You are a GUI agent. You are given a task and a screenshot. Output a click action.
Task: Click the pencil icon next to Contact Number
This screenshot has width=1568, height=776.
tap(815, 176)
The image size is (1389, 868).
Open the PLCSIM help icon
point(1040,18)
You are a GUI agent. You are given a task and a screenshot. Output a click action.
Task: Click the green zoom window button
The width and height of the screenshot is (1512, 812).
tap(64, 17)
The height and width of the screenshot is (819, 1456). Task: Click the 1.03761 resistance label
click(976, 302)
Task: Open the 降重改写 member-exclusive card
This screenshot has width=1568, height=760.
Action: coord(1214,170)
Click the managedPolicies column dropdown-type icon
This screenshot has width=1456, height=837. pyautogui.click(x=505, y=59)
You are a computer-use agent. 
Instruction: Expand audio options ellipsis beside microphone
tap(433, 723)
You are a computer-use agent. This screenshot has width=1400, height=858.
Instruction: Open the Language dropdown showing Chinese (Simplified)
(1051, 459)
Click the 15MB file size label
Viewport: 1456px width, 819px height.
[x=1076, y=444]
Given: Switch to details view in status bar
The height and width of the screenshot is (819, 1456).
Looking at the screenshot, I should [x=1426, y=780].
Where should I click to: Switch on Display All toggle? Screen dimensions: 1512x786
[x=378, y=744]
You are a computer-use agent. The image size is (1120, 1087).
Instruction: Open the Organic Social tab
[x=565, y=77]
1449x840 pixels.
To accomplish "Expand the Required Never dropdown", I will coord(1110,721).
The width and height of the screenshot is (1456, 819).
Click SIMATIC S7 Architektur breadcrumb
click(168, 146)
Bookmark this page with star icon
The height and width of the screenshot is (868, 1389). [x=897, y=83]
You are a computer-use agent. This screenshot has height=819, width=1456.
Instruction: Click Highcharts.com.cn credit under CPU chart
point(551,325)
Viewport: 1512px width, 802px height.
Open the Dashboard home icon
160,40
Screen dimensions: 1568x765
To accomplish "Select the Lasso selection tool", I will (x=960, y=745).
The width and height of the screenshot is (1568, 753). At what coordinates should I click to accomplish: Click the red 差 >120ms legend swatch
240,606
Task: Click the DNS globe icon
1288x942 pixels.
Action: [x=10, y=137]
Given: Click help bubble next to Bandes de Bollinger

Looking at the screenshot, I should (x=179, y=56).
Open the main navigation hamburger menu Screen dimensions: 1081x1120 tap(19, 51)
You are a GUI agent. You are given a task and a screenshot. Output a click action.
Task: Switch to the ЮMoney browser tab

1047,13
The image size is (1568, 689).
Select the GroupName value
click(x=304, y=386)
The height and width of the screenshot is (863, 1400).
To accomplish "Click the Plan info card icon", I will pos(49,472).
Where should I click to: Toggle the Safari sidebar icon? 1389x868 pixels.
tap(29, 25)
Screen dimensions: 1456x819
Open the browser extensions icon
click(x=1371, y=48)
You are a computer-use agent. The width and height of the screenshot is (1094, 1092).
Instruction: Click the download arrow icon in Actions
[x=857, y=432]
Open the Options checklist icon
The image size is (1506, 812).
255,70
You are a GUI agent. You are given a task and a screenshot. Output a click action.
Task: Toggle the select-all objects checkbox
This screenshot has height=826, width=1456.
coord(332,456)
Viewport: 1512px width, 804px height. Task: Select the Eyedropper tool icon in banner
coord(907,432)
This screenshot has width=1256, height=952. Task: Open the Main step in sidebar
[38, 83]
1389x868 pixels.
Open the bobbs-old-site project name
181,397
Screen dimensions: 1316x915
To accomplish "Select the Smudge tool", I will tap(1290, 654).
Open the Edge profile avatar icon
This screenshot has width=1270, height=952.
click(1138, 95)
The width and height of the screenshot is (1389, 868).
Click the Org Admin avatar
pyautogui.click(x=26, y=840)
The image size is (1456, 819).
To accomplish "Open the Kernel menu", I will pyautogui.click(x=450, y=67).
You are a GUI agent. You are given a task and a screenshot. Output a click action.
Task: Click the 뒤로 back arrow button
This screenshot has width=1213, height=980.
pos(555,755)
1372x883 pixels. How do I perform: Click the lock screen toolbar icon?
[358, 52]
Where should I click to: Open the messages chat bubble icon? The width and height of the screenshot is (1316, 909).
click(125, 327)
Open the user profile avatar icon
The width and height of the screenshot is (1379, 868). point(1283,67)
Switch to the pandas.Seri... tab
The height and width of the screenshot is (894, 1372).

> [YOUR OBJECTIVE] All the records above need to be printed exactly.

> [ANSWER]
You are a GUI agent. You are given a task and a screenshot. Output a click action.
Task: Click the pencil icon next to Contact Number
This screenshot has width=1568, height=776.
tap(815, 176)
The image size is (1389, 868).
Open the PLCSIM help icon
point(1040,18)
You are a GUI agent. You are given a task and a screenshot. Output a click action.
Task: Click the green zoom window button
The width and height of the screenshot is (1512, 812).
tap(64, 17)
The height and width of the screenshot is (819, 1456). Task: Click the 1.03761 resistance label
click(976, 302)
Task: Open the 降重改写 member-exclusive card
This screenshot has width=1568, height=760.
Action: coord(1214,170)
Click the managedPolicies column dropdown-type icon
This screenshot has width=1456, height=837. pyautogui.click(x=505, y=59)
You are a computer-use agent. 
Instruction: Expand audio options ellipsis beside microphone
tap(433, 723)
You are a computer-use agent. This screenshot has width=1400, height=858.
Instruction: Open the Language dropdown showing Chinese (Simplified)
(1051, 459)
Click the 15MB file size label
Viewport: 1456px width, 819px height.
[x=1076, y=444]
Given: Switch to details view in status bar
The height and width of the screenshot is (819, 1456).
Looking at the screenshot, I should [x=1426, y=780].
Where should I click to: Switch on Display All toggle? Screen dimensions: 1512x786
[x=378, y=744]
You are a computer-use agent. The image size is (1120, 1087).
Instruction: Open the Organic Social tab
[x=565, y=77]
1449x840 pixels.
To accomplish "Expand the Required Never dropdown", I will coord(1110,721).
The width and height of the screenshot is (1456, 819).
Click SIMATIC S7 Architektur breadcrumb
click(168, 146)
Bookmark this page with star icon
The height and width of the screenshot is (868, 1389). [x=897, y=83]
You are a computer-use agent. This screenshot has height=819, width=1456.
Instruction: Click Highcharts.com.cn credit under CPU chart
point(551,325)
Viewport: 1512px width, 802px height.
Open the Dashboard home icon
160,40
Screen dimensions: 1568x765
To accomplish "Select the Lasso selection tool", I will (x=960, y=745).
The width and height of the screenshot is (1568, 753). At what coordinates should I click to accomplish: Click the red 差 >120ms legend swatch
240,606
Task: Click the DNS globe icon
1288x942 pixels.
Action: [x=10, y=137]
Given: Click help bubble next to Bandes de Bollinger

Looking at the screenshot, I should (x=179, y=56).
Open the main navigation hamburger menu Screen dimensions: 1081x1120 tap(19, 51)
You are a GUI agent. You are given a task and a screenshot. Output a click action.
Task: Switch to the ЮMoney browser tab

1047,13
The image size is (1568, 689).
Select the GroupName value
click(x=304, y=386)
The height and width of the screenshot is (863, 1400).
To accomplish "Click the Plan info card icon", I will pos(49,472).
Where should I click to: Toggle the Safari sidebar icon? 1389x868 pixels.
tap(29, 25)
Screen dimensions: 1456x819
Open the browser extensions icon
click(x=1371, y=48)
You are a computer-use agent. The width and height of the screenshot is (1094, 1092).
Instruction: Click the download arrow icon in Actions
[x=857, y=432]
Open the Options checklist icon
The image size is (1506, 812).
255,70
You are a GUI agent. You are given a task and a screenshot. Output a click action.
Task: Toggle the select-all objects checkbox
This screenshot has height=826, width=1456.
coord(332,456)
Viewport: 1512px width, 804px height. Task: Select the Eyedropper tool icon in banner
coord(907,432)
This screenshot has width=1256, height=952. Task: Open the Main step in sidebar
[38, 83]
1389x868 pixels.
Open the bobbs-old-site project name
181,397
Screen dimensions: 1316x915
To accomplish "Select the Smudge tool", I will tap(1290, 654).
Open the Edge profile avatar icon
This screenshot has width=1270, height=952.
click(1138, 95)
The width and height of the screenshot is (1389, 868).
Click the Org Admin avatar
pyautogui.click(x=26, y=840)
The image size is (1456, 819).
To accomplish "Open the Kernel menu", I will pyautogui.click(x=450, y=67).
You are a GUI agent. You are given a task and a screenshot. Output a click action.
Task: Click the 뒤로 back arrow button
This screenshot has width=1213, height=980.
pos(555,755)
1372x883 pixels. How do I perform: Click the lock screen toolbar icon?
[358, 52]
Where should I click to: Open the messages chat bubble icon? The width and height of the screenshot is (1316, 909).
click(125, 327)
Open the user profile avatar icon
The width and height of the screenshot is (1379, 868). point(1283,67)
Switch to the pandas.Seri... tab
The height and width of the screenshot is (894, 1372).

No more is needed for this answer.